To facilitate visual recognition of the location of the number required to build, a horizontal or vertical number line (depending on the scenario) is shown on the screen (see Figure 2). It is known that as numerosity develops, a hierarchical mental representation of how numbers should be ordered arises in the form of a number line. This line, which is based on a spatial analogy, represents the numbers from lowest to highest and locates them according to their cardinality. Thus, to reinforce this mental representation and to facilitate the additive composition task, we presented a number line to guide the players while they compose the required number. It helps to count the missing/spare units and deduce how the target number can be correctly composed. If the child has to build the number 4 and she has already put one block of 3, she can observe that the game character is 1 unit away from the prize and compose the target number by adding the block of 1. This way, the child can learn that 3 + 1 = 4. Additionally, the game helps to demonstrate that, for example, the distance between 1 and 3 is the same as between 21 and 23—a fact that is not so obvious for young children (Siegler and Booth, 2004).
Figure 2. Fully virtual version of BrUNO. Prize placed in number three (as indicated by the orange color). The player has already introduced 1 block of value 2. To reach the prize, he must add one block of value 1. In this example, a horizontal number line is present to help children locating numbers and to help in adding and subtracting operations.
We developed two conditions for the evaluation of manipulatives: the Tangible Interaction Group (TI) and the Virtual Interaction Group (VI). In both cases, children played BrUNO, but the interaction with the blocks differed. In the first case, children manipulated technology-enhanced tangible blocks, and in the second case, virtual blocks.
2.3.1. Tangible Interaction Device
We designed a low cost tangible interaction device named CETA (Marichal et al., 2017a), with three main components (see Figure 3): a mirror that changes the webcam's viewing direction, allowing the system to detect objects over the table; a wooden holder that keeps the tablet vertically in portrait orientation; and a set of tangible blocks of different sizes similar to Cuisenaire Rods (representing numbers from 1 to 5; see Figure 1).
Figure 3. Tangible setting for BrUNO. Figure reproduced with author's permission (Marichal et al., 2017a).
We used the webcam of the tablet and a mirror to capture the image of the surface in front of the tablet holder in real-time. This image is constantly analyzed to detect blocks in the detection zone (for more details see Marichal et al., 2017b). The limits of the detection zone are determined by the webcam hardware and height of the holder. Blocks outside the detection zone are not visible to the computer vision system.

* [GIVEN MATERIAL]:
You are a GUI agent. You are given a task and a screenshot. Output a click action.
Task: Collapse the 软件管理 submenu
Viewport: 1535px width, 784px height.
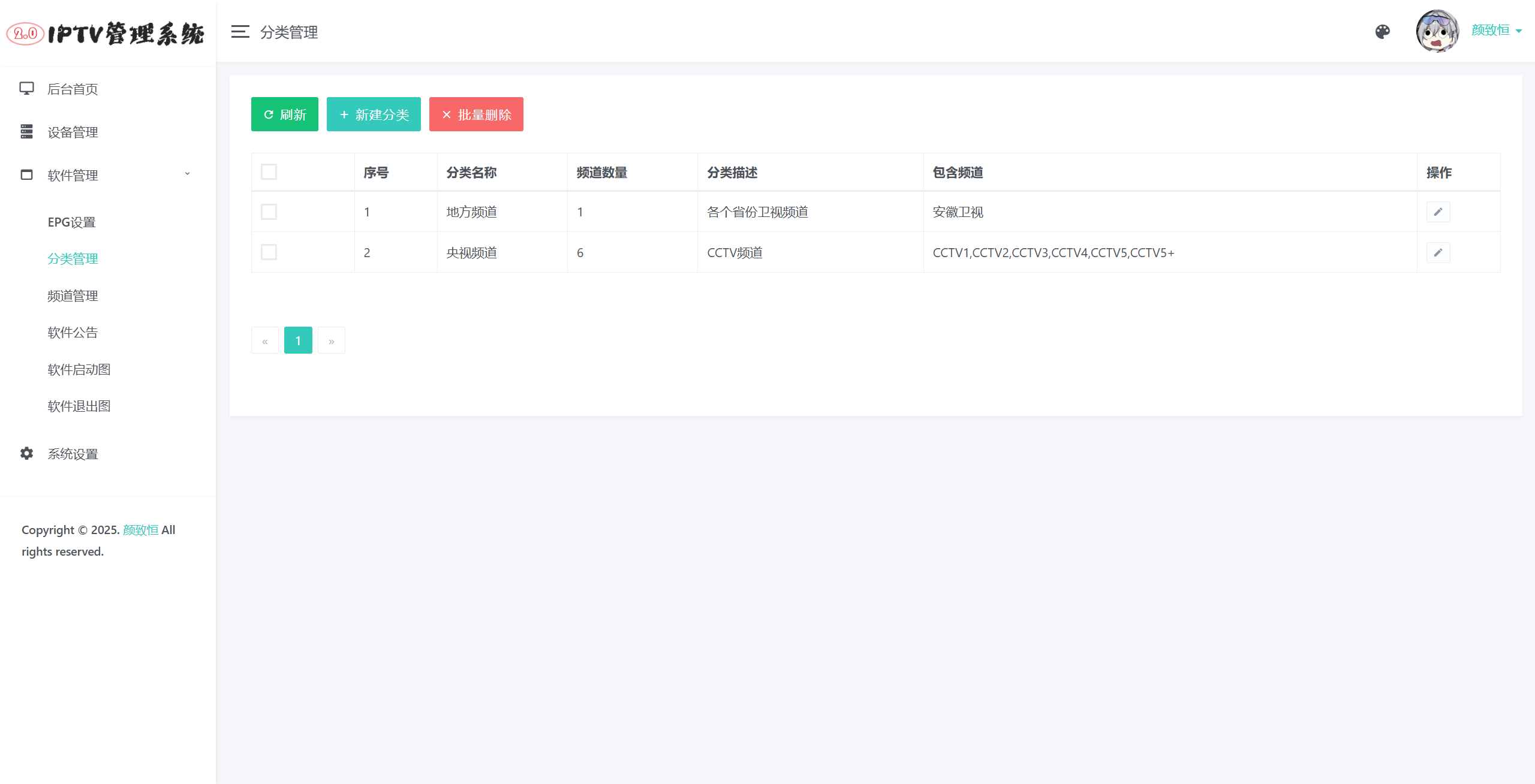tap(186, 174)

* [REQUESTS]:
A. Can you copy out, word for word, the part of the BrUNO passage that opens with the words containing "We developed two" and closes with "case, virtual blocks."?
B. According to the BrUNO passage, what main components make up the CETA tangible interaction device?
The data were taken from a separate source.

* [TASK RESULTS]:
A.
We developed two conditions for the evaluation of manipulatives: the Tangible Interaction Group (TI) and the Virtual Interaction Group (VI). In both cases, children played BrUNO, but the interaction with the blocks differed. In the first case, children manipulated technology-enhanced tangible blocks, and in the second case, virtual blocks.

B.
- A mirror that changes the webcam's viewing direction, allowing the system to detect objects over the table
- A wooden holder that keeps the tablet vertically in portrait orientation
- A set of tangible blocks of different sizes similar to Cuisenaire Rods, representing numbers from 1 to 5